_Exercise description_. Can you recast the listing below as a JSON list of strings, one string per line, with blank lines left out?

_Entries shown_.
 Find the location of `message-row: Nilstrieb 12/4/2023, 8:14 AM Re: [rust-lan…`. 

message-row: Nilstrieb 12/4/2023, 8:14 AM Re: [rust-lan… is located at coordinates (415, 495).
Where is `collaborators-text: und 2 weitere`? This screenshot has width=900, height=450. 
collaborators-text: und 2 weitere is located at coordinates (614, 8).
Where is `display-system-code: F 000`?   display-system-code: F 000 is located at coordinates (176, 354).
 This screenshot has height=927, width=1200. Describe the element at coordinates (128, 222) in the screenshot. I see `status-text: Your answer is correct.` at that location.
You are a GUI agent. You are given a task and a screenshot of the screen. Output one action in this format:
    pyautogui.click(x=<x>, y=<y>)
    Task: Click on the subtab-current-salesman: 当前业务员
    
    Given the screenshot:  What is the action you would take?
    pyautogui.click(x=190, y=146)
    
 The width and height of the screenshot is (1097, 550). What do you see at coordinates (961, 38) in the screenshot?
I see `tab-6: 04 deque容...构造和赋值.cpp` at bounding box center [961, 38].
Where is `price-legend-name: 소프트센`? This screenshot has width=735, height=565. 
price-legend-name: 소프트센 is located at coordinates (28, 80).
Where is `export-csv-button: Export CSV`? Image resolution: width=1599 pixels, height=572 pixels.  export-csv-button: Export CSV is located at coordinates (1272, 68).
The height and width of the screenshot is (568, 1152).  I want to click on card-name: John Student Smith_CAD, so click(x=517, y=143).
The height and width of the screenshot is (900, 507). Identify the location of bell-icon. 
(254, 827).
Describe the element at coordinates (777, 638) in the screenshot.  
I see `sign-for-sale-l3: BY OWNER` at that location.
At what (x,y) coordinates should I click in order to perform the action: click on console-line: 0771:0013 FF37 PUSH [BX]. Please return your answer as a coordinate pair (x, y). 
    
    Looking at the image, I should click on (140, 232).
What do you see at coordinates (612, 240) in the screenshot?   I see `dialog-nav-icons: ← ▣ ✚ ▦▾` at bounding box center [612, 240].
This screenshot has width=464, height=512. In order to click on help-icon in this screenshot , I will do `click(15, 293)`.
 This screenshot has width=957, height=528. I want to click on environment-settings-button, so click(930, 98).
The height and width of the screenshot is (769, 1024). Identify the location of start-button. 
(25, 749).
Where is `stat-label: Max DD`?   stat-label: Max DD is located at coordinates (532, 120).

_Exercise solution_.
[
  " Find the location of `message-row: Nilstrieb 12/4/2023, 8:14 AM Re: [rust-lan…`. ",
  "message-row: Nilstrieb 12/4/2023, 8:14 AM Re: [rust-lan… is located at coordinates (415, 495).",
  "Where is `collaborators-text: und 2 weitere`? This screenshot has width=900, height=450. ",
  "collaborators-text: und 2 weitere is located at coordinates (614, 8).",
  "Where is `display-system-code: F 000`?   display-system-code: F 000 is located at coordinates (176, 354).",
  " This screenshot has height=927, width=1200. Describe the element at coordinates (128, 222) in the screenshot. I see `status-text: Your answer is correct.` at that location.",
  "You are a GUI agent. You are given a task and a screenshot of the screen. Output one action in this format:",
  "    pyautogui.click(x=<x>, y=<y>)",
  "    Task: Click on the subtab-current-salesman: 当前业务员",
  "    Given the screenshot:  What is the action you would take?",
  "    pyautogui.click(x=190, y=146)",
  " The width and height of the screenshot is (1097, 550). What do you see at coordinates (961, 38) in the screenshot?",
  "I see `tab-6: 04 deque容...构造和赋值.cpp` at bounding box center [961, 38].",
  "Where is `price-legend-name: 소프트센`? This screenshot has width=735, height=565. ",
  "price-legend-name: 소프트센 is located at coordinates (28, 80).",
  "Where is `export-csv-button: Export CSV`? Image resolution: width=1599 pixels, height=572 pixels.  export-csv-button: Export CSV is located at coordinates (1272, 68).",
  "The height and width of the screenshot is (568, 1152).  I want to click on card-name: John Student Smith_CAD, so click(x=517, y=143).",
  "The height and width of the screenshot is (900, 507). Identify the location of bell-icon. ",
  "(254, 827).",
  "Describe the element at coordinates (777, 638) in the screenshot.  ",
  "I see `sign-for-sale-l3: BY OWNER` at that location.",
  "At what (x,y) coordinates should I click in order to perform the action: click on console-line: 0771:0013 FF37 PUSH [BX]. Please return your answer as a coordinate pair (x, y). ",
  "    Looking at the image, I should click on (140, 232).",
  "What do you see at coordinates (612, 240) in the screenshot?   I see `dialog-nav-icons: ← ▣ ✚ ▦▾` at bounding box center [612, 240].",
  "This screenshot has width=464, height=512. In order to click on help-icon in this screenshot , I will do `click(15, 293)`.",
  " This screenshot has width=957, height=528. I want to click on environment-settings-button, so click(930, 98).",
  "The height and width of the screenshot is (769, 1024). Identify the location of start-button. ",
  "(25, 749).",
  "Where is `stat-label: Max DD`?   stat-label: Max DD is located at coordinates (532, 120)."
]